I’ll now say something further about procedure. We can think very broadly about procedure and ask a number of questions –

·  How easy is it for people to access the tribunal?

·  Where is the hearing to be held?

·  Are there issues about bringing the parties together (compare video links in child sex abuse cases, commenced during the 1980s in the Old Bailey and elsewhere)

·  Who should preside – a panel or a single member?

·  Who should preside – factors including the member’s sex?

·  Should the member sit at the bench or at the table?

·  How should evidence be taken?

·  To what extent is it proper or desirable for member to take control of any cross-examination?

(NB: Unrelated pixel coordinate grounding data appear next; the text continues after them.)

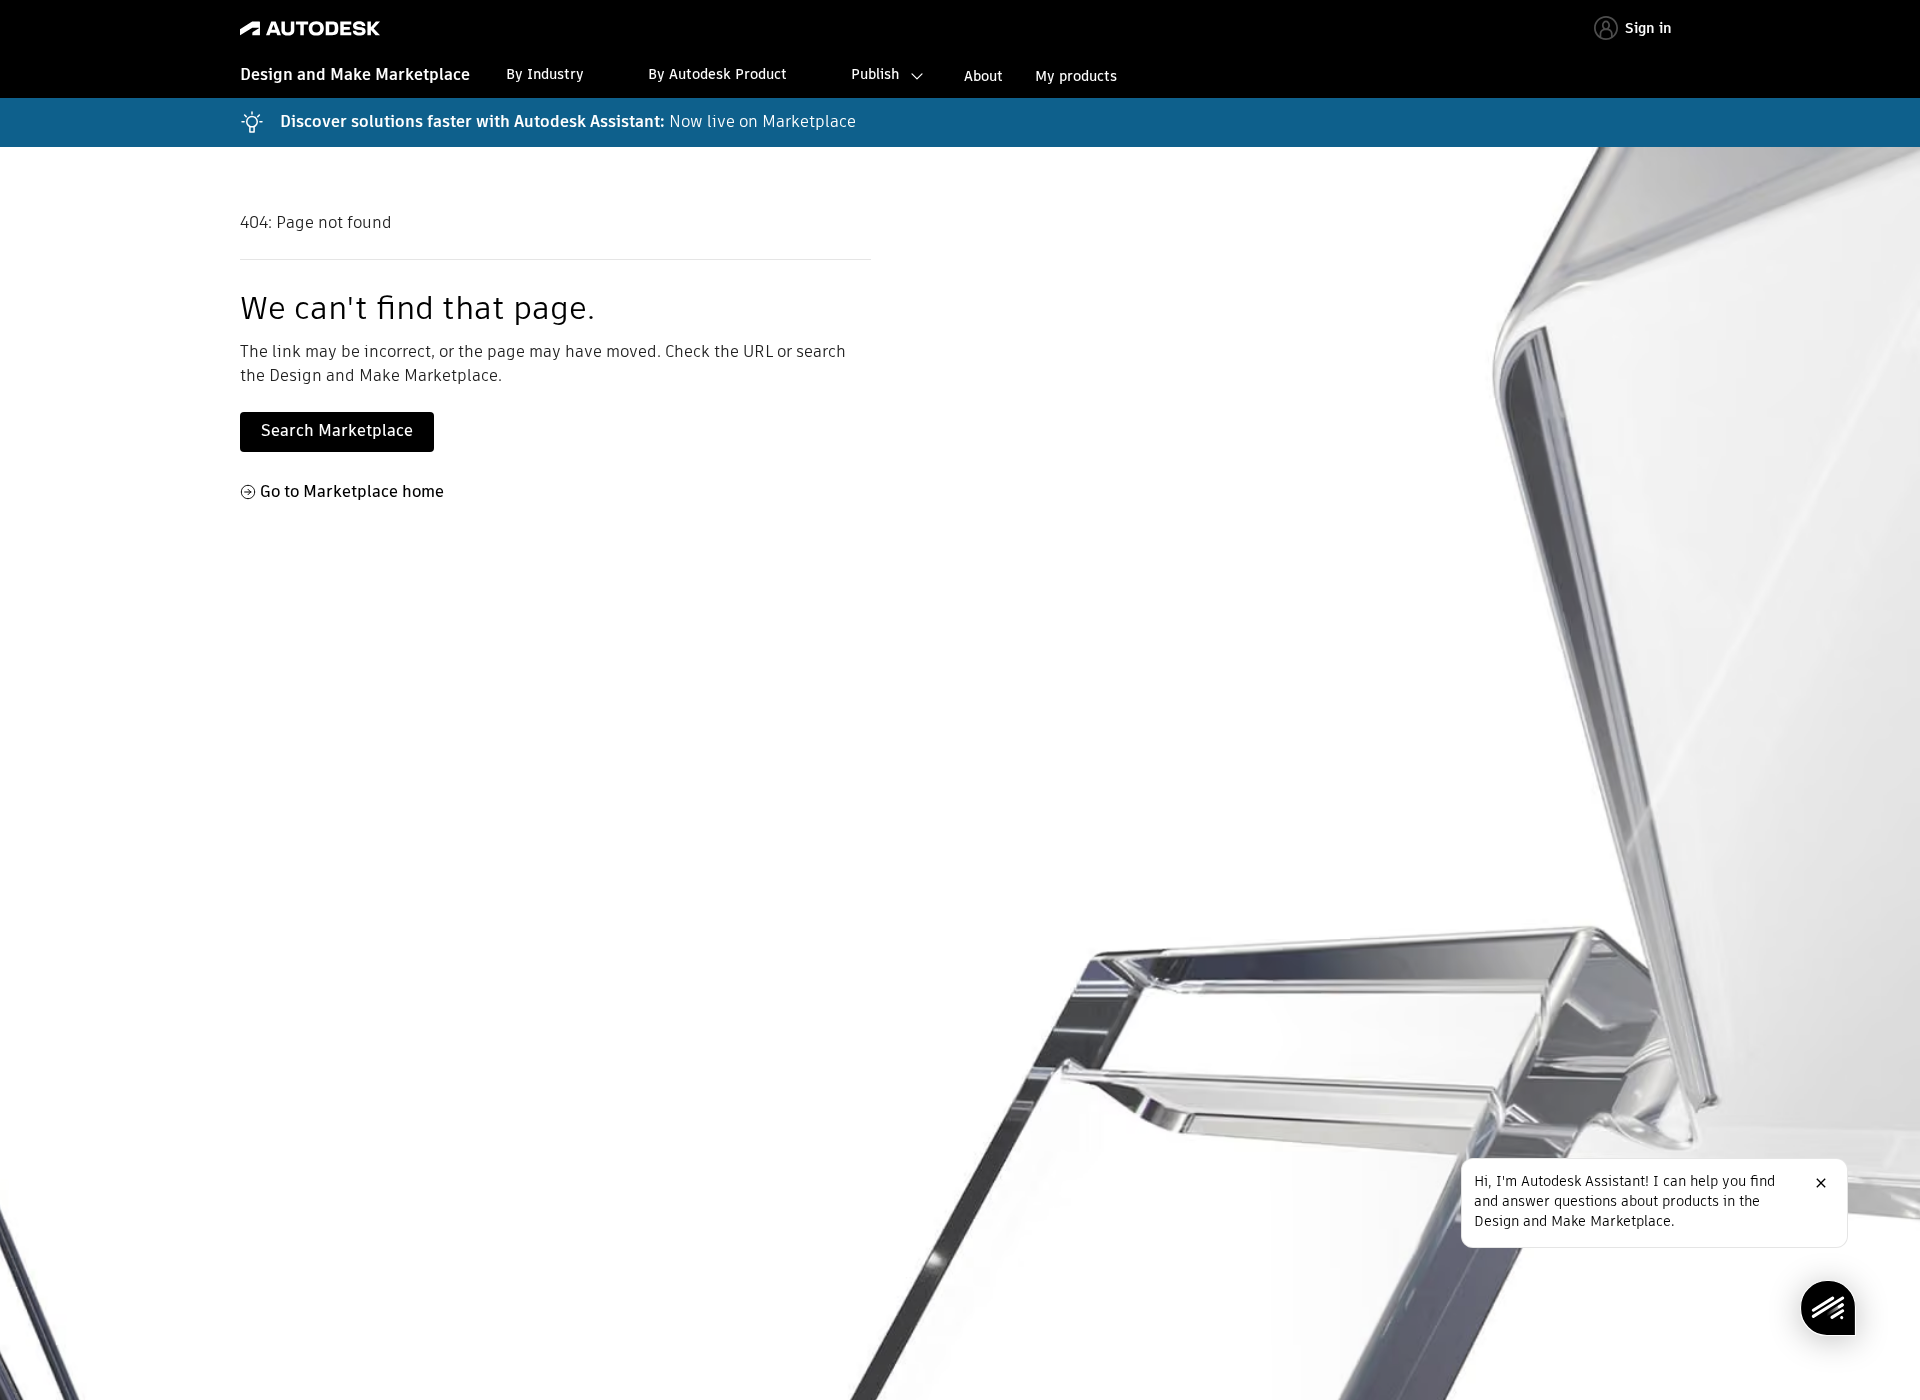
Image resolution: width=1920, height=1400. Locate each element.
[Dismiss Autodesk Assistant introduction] (1821, 1183)
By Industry (545, 74)
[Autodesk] (310, 28)
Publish (875, 74)
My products (1076, 76)
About (983, 76)
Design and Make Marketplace (355, 74)
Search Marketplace (337, 430)
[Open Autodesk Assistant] (1828, 1308)
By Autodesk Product (717, 74)
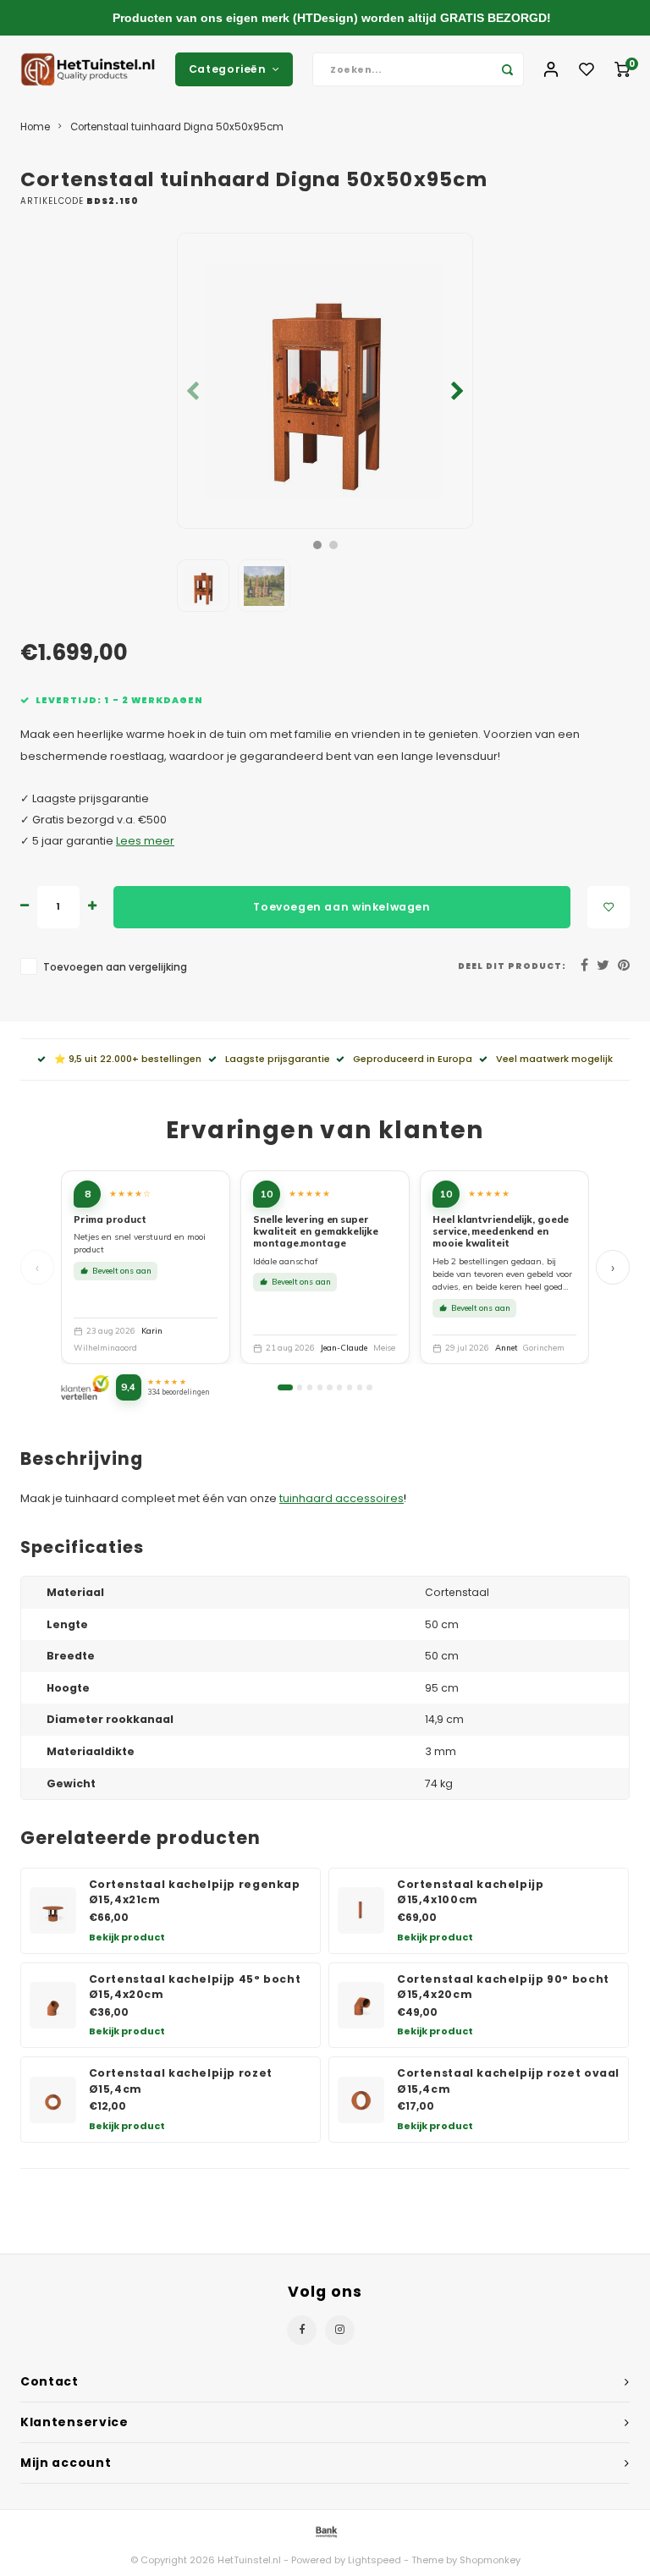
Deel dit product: (512, 966)
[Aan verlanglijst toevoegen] (608, 907)
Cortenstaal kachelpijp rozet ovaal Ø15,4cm (508, 2081)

Of course it is our serious responsibility to hear the person. However, it seems to me that what lies at the heart of applying the principles of TJ (from the point of view of procedures and the role of the decision-maker) is first seeing the person. Depending on the subject-matter, our focus can be sharpened by proper preparation; obtaining relevant background knowledge of the person’s history and culture, and his or her disability, if any. During the hearing it includes a multitude of often subtle things – spoken and unspoken. One basic thing is taking the care to pronounce the person’s name correctly.

Seeing the person means taking an interest in him or her as an individual – be the person a party, a witness or even a representative. We all tend to know when we are visible in this way. This interest in the person must be genuine. If we need reminding of this, TJ can remind us. We’ve probably all had experience of job interviews. We can sense it if the interview is just going through the motions. How does it make us feel?

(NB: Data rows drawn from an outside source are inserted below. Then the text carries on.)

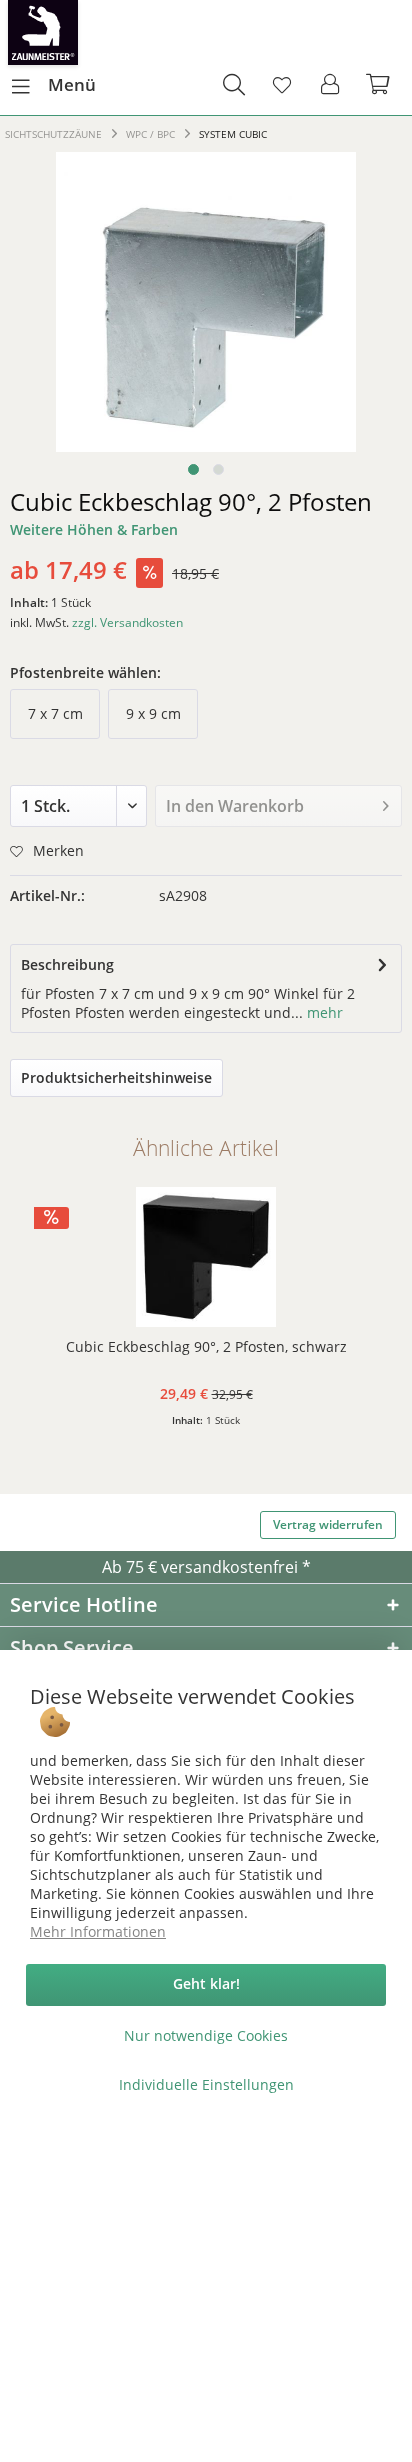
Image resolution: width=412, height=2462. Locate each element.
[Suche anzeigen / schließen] (233, 85)
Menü (72, 84)
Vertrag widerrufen (328, 1524)
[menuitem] (53, 85)
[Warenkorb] (380, 85)
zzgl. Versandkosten (127, 622)
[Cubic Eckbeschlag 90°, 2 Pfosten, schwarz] (206, 1257)
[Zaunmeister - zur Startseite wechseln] (43, 32)
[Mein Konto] (331, 85)
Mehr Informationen (98, 1931)
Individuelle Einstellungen (206, 2084)
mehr (323, 1012)
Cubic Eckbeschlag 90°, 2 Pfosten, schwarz (206, 1346)
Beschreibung (67, 964)
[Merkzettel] (282, 85)
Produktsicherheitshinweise (116, 1077)
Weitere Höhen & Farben (94, 529)
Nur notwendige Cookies (206, 2035)
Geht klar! (206, 1983)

Many people consider that laughter can be therapy. It is interesting to note what the AIJA code of conduct says about conduct of hearings:

“It is important for judges to maintain a standard of behaviour in court that is consistent with the status of judicial office ... It is therefore desirable to display such personal attributes as punctuality, courtesy, patience, tolerance and good humour. The trial of an action, whether civil or criminal, is a serious matter but that does not mean that occasional humour is out of place in a courtroom, provided that it does not embarrass a party or witness. Indeed it sometimes relieves tension and thereby assists the trial process.”

Wexler would almost definitely not have put it quite this way but I imagine he would approve.

Humour can of course be a dangerous thing. The best advice, I think, is to be very careful about this and never to allow the humour to be about the subject matter of the case or otherwise at the expense of any person involved.

I’ve tried to recall some experiences where Guardianship hearings had therapeutic or antitherapeutic consequences.

Not long ago I attended the mental health wing of a public hospital where I met a young man aged in his late 20s. A social worker had applied for VCAT to appoint an administrator to manage his financial affairs. Medical and other reports said that he had schizophrenia and abused various substances. He was homeless and had been involved in prostitution. As a boy he was sexually abused by his stepfather and forced to leave home at age 13. He had attempted suicide a number of times. He was reported to be prone to violence.